# Eclipse CD8053 not reading CD's well



## Stasiu (Nov 16, 2005)

My HU has not beed reading CD's consistently for a long time. I have to fight with it to get it to start playing CD's, inserting them many times before it starts playing them. When it doesn't read them off the bat it gives me an error, but can't recall it off the top of my head. I'm using it now through the auxiliarly input. I've heard that is not an uncommon problem with these units.

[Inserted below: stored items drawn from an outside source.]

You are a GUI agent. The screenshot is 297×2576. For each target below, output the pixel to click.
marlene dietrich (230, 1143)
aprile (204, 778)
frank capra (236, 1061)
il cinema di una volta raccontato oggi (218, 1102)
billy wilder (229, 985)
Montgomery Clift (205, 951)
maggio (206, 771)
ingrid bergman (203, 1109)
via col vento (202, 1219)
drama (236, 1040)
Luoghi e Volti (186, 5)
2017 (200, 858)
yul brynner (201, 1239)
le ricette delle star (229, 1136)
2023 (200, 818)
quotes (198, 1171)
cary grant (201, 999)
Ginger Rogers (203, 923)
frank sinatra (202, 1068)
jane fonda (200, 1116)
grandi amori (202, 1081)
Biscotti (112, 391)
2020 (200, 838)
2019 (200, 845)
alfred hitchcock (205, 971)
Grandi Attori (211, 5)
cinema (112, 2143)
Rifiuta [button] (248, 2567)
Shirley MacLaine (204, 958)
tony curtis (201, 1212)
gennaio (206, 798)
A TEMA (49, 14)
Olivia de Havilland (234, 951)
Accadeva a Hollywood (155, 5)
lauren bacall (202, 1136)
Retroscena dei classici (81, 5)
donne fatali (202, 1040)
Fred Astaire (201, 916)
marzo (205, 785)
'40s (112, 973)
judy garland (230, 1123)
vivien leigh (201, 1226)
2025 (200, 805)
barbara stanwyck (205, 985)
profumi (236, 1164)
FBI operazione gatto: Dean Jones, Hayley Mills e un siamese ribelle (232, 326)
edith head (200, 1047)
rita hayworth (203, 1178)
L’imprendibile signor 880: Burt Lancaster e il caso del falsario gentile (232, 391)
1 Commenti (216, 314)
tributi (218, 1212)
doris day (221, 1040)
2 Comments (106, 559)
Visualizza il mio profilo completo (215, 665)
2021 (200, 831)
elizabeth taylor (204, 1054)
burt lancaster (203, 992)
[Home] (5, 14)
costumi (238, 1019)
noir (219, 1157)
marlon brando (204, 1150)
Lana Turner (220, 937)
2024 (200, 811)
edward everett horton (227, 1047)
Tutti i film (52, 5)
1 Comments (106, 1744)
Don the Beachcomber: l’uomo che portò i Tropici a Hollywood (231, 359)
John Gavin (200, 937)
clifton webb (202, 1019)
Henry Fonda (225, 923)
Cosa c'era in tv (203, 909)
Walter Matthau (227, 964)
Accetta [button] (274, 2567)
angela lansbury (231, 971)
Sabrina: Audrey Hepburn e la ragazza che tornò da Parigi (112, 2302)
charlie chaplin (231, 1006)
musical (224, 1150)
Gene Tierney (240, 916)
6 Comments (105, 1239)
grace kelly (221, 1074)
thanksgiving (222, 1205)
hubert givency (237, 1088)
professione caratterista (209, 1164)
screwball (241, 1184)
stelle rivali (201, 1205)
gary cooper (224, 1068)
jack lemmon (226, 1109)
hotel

Anyone have any idea what's involved in the fix?


----------



## Rudeboy (Oct 16, 2005)

Pressing reset has solved this a few times on my 8054. Wipes out all settings though, so be prepared.


----------



## Stasiu (Nov 16, 2005)

how do you reset it?


----------



## Stasiu (Nov 16, 2005)

Found it, thanks for the heads up. I'll give it a try later today. If anyone knows any info on what's involved in the manual repair, feel free to to send me some info. Thanks


----------



## oldloder (Nov 30, 2005)

How'd this turn out for you? Mine had this problem for awhile and finally stopped playing them altogether.


----------



## oldloder (Nov 30, 2005)

No luck for me ...


----------



## nar93da (Dec 11, 2008)

Take off the top plate on the deck and get yourself a q-tip and wet it down with rubbing alcohol. Very gently wipe the laser lens a few times and blow on the lens to dry it. I've done this on a few Eclipse decks that threw the error code 3 and all were fixed after doing this. 

I hope it works for you.


----------



## oldloder (Nov 30, 2005)

Hmmm, sounds like a good idea to try. I never saw an error code anywhere but maybe I'll discover something else in there too. Have to take it out when I get less busy and see what happens ,,, thanks for the tip.


----------